CAN communication (2 channels)
Handled by two USB-CAN interface devices, also from National Instruments. 

JTAG programming
To program the three CPUs residing in the product there are three separate USB devices for parallel software loading. 

Programmable power supplies
3 programmable power supplies for independent sourcing and simulation on DUT interfaces. Controlled via USB. 

Solid state relays
There are several high and low current solid-state relays. These are WireFlow’s own design and part of our framework. 

Signal conditioning boards
WireFlows own design and part of our framework. 

To connect all the USB-instruments inside the box. 

 Figure 3.
Instrumentation in the fixture-box 

This setup, mounted in the I/O-box, is a generic design, owned by WireFlow, and is an off-the-shelf product. 

It has been designed and dimensioned to have the ability to test most circuit-boards unless there any extraordinary properties like, for example physical dimensions, extreme currents etc. 

The box allows for customization, so if a product has an interface not included in the standard setup, it can be complemented with support for, for example: 

  • USB 
  • Ethernet 
  • Wireless 
  • Etc 

In Figure 3 you can see the interior of the I/O-box with all test hardware mounted. On the bottom of the opened lid you can see the underside of the cassette. 

The software 

Just like with the hardware, modularity is important when it comes to the software involved in the production tester. Some software is part of the platform and some is custom made for this particular client. Below is a list of the main software components: 

System API (LabVIEW) Offers a programming interface towards the instruments in the fixture.

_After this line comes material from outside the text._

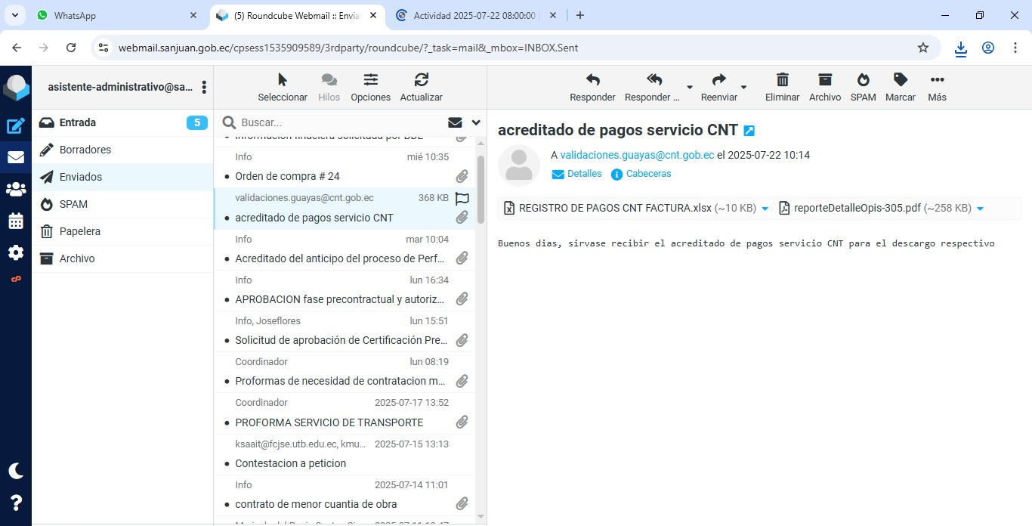Open the Borradores folder
Screen dimensions: 1032x526
(x=85, y=150)
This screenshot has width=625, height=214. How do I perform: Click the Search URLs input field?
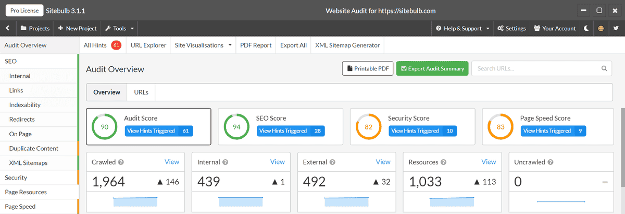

For those instruments that belongs to the platform, the code is part of the platform. There is also some client-specific code that has been developed. Those are implemented as separate modules but are accessed in the same way as the platform modules. 

Test cases (TestStand) Each test case is implemented as a test-sequence in TestStand. They utilize the System API to access the test system resources. 

Test sequences (TestStand) The complete test cycle for a DUT is implemented as a sequence of test case sequences. 

Operator interface (LabVIEW) The operator interface is a very stripped-down GUI that leads the operator through the short test procedure which includes scanning a label, insert the DUT, run the test sequence and observe the result. It is generic and also a component of the test framework. 

The support systems 

Label scanner
The platform has built in support for a hand scanner. It can be used for, for example, registering serial numbers for the DUTs. 

Label printer
Support for print out of a label to put on DUT after test. 

Test Data Management (SkyWATS)
SkyWATS is a test data management system sold by Virinco. It has features like: 

  • Test result storage 
  • Data analysis 
  • Reporting 
  • Any-where access through a web-client 
  • Programming API for both LabVIEW and TestStand (and other languages as well) 

WireFlow has been using SkyWATS for a long time and use it by default in our platform. 

The controller 

The controller is a standard Windows PC whose main purpose is to run the test sequences. It is connected to the fixture with a single USB-cable and to the production site’s network via ethernet. 

In addition to test execution, it also handles: 

  • Data base communication 
  • Label scans 
  • Label prints 

It is a rather low-spec all-in-one PC, i.e. computer built into a 15” display, with touch screen. running Windows 10. 


Our client made a deal with a customer who was in a hurry and turned to WireFlow for help to set up a production test site. Thanks to our framework, we could meet with their requirements and time plans and be their one-stop-shop for the production test site that they needed. 

Figure 4 below shows the whole setup delivered to our client at their manufacturing site. 

Figure 4. Complete production tester setup with fixture to the left, hand scanner in the middle and the controller PC to the right.